Dr Elise Rees is postdoctoral scientist in Professor Kwee Yong’s Multiple Myeloma Laboratory at the UCL Cancer Institute, and co-investigator on a project to investigate the role of NK cells in the development of MM
Our ability to detect, treat and even prevent cancer has made great progress over the last couple of decades but sadly, cancer remains a frequent and debilitating disease.
Whilst our treatment options are vastly improved, unresponsiveness or relapse remains a major issue. This may be in part due to the idea that frank malignancy represents the endpoint of a series of molecular steps and is therefore often difficult, or even impossible, to reverse. Understanding the complex biological systems that underlie its development is essential if we are to identify new ways of treating the disease and even more so if we hope to prevent development in the first place.
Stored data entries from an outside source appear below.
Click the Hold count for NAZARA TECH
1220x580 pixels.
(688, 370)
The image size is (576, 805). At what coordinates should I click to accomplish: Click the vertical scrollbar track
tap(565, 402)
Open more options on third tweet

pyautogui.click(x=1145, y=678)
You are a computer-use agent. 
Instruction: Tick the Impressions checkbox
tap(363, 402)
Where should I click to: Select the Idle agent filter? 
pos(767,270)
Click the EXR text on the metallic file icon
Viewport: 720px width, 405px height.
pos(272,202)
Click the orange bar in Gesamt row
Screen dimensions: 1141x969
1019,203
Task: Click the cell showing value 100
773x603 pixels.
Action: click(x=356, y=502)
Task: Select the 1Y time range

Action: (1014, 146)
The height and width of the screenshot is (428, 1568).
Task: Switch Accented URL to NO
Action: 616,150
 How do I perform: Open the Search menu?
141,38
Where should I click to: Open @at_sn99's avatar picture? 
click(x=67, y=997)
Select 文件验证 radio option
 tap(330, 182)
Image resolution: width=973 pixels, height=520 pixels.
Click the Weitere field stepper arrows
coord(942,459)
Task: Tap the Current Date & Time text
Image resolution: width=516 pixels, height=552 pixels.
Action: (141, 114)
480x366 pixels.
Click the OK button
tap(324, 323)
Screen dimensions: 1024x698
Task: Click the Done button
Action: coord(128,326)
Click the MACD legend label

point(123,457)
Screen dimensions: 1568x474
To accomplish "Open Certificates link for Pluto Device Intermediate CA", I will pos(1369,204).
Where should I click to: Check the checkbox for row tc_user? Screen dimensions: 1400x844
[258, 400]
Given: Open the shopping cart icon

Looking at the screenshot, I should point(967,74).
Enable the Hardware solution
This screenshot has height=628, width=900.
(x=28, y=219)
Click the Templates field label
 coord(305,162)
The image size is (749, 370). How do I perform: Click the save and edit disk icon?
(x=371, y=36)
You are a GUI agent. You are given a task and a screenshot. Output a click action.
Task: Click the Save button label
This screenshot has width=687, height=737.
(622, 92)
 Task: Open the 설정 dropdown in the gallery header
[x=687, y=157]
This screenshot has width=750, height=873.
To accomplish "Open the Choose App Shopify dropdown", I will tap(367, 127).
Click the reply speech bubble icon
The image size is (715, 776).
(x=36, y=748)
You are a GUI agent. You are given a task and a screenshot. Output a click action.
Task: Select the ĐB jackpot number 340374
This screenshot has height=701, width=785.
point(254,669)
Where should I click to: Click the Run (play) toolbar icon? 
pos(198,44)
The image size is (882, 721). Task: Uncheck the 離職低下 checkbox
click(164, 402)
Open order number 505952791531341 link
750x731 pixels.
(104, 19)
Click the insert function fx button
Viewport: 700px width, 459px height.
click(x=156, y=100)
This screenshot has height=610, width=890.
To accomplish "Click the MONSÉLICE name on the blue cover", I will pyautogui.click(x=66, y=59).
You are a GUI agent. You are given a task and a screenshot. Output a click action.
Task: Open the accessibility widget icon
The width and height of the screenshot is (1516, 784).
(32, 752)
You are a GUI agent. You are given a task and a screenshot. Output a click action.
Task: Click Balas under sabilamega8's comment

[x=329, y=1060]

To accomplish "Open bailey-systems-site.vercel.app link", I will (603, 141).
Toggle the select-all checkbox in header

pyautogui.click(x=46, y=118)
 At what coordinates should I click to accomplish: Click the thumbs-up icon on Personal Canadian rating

It is now well accepted that virtually all malignancies are preceded by clinically silent precursor states, where characteristic cancer molecular lesions emerge. These precursor states provide a unique opportunity to investigate the biological features that influence cancer development. The factors that drive or delay a precursor along the path to malignancy are mechanistically and clinically important, as well as potential targets for early interventions. With an understanding of the key molecular lesions that drive progression – and an understanding of how the surrounding environment is altered – treatment options could be specifically targeted and rationally based.
Our science
Our group is interested in multiple myeloma, a cancer of antibody producing plasma cells that expand in the bone marrow. More common in the elderly, the disease leads to multi-organ failure and, despite considerable therapeutic advances, remains incurable.
Myeloma is preceded by clinically defined precursor conditions called monoclonal gammopathy of uncertain significance (MGUS) and smouldering myeloma (SMM). Progression through these states is generally associated with increasing tumour burden, acquisition of secondary or additional genetic events and, ultimately, increasing risk of progression to symptomatic malignant multiple myeloma.
Importantly, whilst all patients with malignant multiple myeloma are thought to have progressed through precursor states, not all patients with MGUS or SMM will go on to develop multiple myeloma. If we hope to intervene, then it is crucial that we can select those patients that are most likely to progress to prevent the over – and possibly unnecessary – treatment of patients.